A willingness to grow is a good thing, but the programs and plans available to encourage our development are overwhelming. Bookstore shelves teem with personal growth books, religious and secular, as if we can’t stop flagellating ourselves with agendas for self-improvement. And yes, I’m familiar with these store displays because I’m irresistibly drawn to them. It’s hard to pass up some bit of wisdom that will make me more capable, more fulfilled, more deserving. When an article promises to share Five Steps to Happiness, I can’t help but read it.

I want to grow, but I’d prefer to do it without all the messy uncertainty and annoying unpredictability of not knowing the way. I would love to learn what to do and just do it. But O’Donohue spells out what’s lacking in such a prescribed approach:

It is far more creative to work with the idea of mindfulness rather than the idea of will. Too often people try to change their lives using the will as a kind of hammer to beat their life into proper shape. The intellect identifies the goal of the program, and the will accordingly forces the life into that shape. This way of approaching the sacredness of one’s own presence is externalist and violent. It brings you falsely outside yourself, and you can spend years lost in the wilderness of your own mechanical, spiritual programs. You can perish in a famine of your own making.

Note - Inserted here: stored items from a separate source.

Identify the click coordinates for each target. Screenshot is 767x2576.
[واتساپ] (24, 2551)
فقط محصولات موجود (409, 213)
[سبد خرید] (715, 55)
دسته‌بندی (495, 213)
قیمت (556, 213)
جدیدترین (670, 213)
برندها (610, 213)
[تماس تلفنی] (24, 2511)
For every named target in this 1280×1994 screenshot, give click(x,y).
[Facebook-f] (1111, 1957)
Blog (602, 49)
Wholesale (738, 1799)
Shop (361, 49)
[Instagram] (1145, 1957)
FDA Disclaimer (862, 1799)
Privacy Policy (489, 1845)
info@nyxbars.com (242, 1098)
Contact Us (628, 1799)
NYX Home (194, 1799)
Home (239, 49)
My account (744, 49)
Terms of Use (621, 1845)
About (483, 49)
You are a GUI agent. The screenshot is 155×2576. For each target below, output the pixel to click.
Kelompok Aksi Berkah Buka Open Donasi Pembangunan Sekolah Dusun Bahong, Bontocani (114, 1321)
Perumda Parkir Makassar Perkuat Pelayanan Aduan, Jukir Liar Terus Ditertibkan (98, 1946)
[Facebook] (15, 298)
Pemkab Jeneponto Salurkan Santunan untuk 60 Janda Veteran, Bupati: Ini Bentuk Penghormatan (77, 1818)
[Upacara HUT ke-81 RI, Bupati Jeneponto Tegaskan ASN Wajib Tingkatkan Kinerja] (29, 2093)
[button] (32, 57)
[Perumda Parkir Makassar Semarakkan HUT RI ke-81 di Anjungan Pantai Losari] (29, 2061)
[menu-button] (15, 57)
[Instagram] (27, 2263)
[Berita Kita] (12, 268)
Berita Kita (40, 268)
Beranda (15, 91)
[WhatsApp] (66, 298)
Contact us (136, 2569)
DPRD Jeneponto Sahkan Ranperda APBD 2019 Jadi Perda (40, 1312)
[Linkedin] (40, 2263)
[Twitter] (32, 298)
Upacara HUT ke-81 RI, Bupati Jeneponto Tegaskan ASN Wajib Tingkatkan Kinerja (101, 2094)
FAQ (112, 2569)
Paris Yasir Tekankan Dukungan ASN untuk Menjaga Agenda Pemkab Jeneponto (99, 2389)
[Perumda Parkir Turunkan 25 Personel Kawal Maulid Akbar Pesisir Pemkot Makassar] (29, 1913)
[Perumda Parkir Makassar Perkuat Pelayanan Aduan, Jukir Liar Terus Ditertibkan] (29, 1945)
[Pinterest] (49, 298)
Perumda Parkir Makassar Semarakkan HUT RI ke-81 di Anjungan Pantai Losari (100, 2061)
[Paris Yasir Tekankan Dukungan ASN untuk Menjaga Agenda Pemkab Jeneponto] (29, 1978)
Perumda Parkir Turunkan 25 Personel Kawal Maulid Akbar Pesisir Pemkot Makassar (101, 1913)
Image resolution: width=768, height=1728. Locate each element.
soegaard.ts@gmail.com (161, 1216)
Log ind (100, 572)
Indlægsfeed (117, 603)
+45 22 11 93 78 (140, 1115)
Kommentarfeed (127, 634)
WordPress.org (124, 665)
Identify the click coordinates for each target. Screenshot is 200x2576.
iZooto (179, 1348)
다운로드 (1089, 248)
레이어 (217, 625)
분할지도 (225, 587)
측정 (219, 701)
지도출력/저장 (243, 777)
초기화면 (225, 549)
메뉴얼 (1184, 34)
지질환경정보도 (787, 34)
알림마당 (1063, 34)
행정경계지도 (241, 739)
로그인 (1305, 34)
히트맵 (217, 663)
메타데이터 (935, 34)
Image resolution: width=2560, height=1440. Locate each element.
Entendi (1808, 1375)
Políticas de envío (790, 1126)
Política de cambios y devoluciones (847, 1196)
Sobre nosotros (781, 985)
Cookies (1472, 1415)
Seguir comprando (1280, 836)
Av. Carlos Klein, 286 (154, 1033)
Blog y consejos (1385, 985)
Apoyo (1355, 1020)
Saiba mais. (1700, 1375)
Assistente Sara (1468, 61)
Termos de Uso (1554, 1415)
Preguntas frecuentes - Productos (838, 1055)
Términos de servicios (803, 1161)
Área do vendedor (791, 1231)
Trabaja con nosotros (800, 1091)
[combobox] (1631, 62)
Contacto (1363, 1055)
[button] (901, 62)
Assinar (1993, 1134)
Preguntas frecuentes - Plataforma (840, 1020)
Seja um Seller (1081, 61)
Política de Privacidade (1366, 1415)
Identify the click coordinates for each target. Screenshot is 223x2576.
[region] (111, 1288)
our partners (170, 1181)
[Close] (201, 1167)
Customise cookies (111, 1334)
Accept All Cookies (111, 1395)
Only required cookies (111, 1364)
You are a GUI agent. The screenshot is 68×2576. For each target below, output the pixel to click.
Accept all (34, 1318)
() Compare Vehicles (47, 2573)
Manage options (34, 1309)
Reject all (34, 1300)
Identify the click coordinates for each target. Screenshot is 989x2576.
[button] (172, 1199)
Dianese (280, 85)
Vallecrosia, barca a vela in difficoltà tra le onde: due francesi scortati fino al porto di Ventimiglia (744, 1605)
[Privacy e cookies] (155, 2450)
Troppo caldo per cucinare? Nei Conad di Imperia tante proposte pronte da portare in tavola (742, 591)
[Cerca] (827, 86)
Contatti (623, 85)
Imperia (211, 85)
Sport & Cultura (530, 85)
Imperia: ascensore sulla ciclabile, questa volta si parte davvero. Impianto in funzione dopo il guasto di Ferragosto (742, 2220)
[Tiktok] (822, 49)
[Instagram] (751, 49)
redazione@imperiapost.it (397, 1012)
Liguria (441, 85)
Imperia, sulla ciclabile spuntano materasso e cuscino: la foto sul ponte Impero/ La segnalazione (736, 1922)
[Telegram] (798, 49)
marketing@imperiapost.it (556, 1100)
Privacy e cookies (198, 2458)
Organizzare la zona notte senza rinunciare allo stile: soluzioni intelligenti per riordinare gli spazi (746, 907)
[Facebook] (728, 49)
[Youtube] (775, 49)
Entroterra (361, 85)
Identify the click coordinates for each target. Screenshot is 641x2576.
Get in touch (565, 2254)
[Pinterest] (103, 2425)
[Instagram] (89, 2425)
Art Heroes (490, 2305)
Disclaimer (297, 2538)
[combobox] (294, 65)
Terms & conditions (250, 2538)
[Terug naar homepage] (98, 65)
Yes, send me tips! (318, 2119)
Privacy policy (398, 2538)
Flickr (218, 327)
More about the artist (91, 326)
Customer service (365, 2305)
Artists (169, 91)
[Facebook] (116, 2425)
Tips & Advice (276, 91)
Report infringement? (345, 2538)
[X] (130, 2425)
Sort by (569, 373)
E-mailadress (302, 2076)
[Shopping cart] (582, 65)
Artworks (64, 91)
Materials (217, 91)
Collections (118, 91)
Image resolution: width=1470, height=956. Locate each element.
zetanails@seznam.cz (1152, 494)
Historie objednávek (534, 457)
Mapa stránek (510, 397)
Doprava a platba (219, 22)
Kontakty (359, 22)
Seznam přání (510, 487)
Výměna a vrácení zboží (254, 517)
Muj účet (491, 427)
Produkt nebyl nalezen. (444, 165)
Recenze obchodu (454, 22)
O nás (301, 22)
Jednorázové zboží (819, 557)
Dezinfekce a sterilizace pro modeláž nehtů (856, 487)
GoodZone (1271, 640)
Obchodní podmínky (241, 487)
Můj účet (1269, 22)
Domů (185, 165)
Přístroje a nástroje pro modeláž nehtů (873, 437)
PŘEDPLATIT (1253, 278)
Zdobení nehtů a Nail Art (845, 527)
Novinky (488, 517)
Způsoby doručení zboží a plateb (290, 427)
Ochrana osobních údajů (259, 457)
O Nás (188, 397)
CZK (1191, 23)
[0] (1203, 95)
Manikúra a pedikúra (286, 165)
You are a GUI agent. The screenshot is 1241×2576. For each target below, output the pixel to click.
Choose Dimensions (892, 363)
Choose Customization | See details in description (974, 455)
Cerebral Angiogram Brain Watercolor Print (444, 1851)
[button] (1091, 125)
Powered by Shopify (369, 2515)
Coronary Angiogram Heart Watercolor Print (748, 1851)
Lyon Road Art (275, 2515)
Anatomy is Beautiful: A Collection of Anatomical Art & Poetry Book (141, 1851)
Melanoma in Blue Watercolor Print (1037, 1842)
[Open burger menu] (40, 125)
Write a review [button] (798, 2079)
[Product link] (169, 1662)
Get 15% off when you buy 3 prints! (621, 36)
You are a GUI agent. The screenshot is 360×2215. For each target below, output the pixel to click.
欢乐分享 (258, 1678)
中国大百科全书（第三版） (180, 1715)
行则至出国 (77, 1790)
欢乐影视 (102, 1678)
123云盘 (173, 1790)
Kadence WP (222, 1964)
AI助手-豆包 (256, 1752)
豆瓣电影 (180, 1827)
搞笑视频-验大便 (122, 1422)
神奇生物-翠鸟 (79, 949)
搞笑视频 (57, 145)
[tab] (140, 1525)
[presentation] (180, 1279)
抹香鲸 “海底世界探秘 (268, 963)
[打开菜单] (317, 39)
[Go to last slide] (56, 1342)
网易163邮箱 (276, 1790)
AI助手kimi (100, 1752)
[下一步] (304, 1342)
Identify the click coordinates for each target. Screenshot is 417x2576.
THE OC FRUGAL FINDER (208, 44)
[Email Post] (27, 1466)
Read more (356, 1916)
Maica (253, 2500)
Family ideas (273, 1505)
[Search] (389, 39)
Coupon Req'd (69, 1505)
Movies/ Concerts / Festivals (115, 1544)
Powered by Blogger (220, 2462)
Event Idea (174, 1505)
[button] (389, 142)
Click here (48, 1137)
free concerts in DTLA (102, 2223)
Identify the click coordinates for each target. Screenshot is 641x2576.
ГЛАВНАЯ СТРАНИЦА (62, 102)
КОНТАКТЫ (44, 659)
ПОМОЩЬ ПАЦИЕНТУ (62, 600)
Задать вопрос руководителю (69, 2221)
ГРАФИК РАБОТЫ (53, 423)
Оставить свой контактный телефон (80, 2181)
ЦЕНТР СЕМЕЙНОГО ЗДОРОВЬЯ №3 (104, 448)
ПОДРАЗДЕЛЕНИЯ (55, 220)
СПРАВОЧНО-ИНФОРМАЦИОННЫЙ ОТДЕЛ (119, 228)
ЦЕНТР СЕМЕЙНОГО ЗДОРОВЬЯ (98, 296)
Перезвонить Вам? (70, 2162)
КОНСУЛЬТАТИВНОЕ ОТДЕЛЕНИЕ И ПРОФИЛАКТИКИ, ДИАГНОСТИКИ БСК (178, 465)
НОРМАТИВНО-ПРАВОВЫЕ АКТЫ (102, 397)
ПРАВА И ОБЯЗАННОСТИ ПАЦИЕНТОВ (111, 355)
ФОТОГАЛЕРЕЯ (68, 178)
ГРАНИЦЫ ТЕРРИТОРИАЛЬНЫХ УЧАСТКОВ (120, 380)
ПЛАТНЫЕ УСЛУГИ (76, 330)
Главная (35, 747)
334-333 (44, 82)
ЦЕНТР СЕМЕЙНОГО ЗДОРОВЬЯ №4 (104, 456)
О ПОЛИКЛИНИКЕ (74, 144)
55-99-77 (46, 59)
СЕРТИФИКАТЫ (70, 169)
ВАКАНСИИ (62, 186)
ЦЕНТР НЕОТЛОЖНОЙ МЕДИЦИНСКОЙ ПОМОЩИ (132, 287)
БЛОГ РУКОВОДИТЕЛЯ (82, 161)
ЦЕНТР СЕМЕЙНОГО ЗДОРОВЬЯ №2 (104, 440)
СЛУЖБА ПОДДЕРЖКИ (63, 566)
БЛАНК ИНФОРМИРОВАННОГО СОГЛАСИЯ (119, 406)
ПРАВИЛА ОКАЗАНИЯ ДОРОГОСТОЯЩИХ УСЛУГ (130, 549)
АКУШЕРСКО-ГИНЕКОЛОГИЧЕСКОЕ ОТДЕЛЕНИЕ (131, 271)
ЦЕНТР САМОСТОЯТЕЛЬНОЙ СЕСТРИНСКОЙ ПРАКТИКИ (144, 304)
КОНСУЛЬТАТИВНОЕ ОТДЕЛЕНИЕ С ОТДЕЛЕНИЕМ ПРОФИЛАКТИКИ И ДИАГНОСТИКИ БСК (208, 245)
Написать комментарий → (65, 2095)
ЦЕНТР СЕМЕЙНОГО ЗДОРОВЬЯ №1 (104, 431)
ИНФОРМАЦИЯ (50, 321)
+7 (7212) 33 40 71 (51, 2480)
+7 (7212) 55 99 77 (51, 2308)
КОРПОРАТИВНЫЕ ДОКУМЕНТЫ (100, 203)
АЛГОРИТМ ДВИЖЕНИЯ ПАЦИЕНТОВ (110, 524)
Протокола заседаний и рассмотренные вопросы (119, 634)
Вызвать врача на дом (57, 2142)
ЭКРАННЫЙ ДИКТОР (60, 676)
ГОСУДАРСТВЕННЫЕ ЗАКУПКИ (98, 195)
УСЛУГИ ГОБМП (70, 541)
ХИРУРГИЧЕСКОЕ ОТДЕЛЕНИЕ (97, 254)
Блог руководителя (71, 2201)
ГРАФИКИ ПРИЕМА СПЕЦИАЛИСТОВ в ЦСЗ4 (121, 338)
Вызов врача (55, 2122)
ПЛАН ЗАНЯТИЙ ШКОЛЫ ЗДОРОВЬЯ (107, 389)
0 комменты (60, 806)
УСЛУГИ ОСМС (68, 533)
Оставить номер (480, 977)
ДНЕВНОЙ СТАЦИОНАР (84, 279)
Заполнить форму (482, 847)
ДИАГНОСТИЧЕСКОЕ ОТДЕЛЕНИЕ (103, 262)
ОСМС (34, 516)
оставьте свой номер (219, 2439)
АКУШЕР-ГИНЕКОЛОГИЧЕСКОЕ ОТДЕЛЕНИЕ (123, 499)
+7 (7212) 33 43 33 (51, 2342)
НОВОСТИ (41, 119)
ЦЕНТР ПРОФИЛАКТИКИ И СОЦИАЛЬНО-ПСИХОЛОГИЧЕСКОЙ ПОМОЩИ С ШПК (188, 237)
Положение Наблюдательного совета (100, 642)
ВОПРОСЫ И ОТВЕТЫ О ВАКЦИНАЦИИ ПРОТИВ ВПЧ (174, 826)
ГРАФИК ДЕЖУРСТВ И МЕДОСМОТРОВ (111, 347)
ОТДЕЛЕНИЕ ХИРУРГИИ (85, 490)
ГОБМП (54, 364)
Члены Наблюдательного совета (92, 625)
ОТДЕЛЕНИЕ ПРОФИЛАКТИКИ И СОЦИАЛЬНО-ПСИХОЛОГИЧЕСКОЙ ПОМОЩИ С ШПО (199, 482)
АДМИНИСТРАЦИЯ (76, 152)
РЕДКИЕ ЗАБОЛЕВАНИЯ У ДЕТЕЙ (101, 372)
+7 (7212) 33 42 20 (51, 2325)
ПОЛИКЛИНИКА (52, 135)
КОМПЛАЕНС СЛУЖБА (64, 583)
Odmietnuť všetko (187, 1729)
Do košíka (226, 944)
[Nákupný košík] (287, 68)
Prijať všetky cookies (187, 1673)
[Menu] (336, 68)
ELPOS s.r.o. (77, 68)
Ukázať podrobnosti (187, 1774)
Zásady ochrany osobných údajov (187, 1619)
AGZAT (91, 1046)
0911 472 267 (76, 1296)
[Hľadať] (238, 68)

Creating, growing, transforming—these are all mysterious processes. They happen underground, in the depths, in the dark. Paying attention while a process unfolds that we can neither control nor rush is a counter-cultural way of life. It can be hard to learn and harder to trust.

But if we lose faith and limit ourselves to the kind of processes we can control, we banish ourselves to the wilderness O’Donohue describes. Will power is hard work, and doesn’t make for a very joyful life. Maybe it’s trust power I need to work on.

What kind of power keeps you moving forward?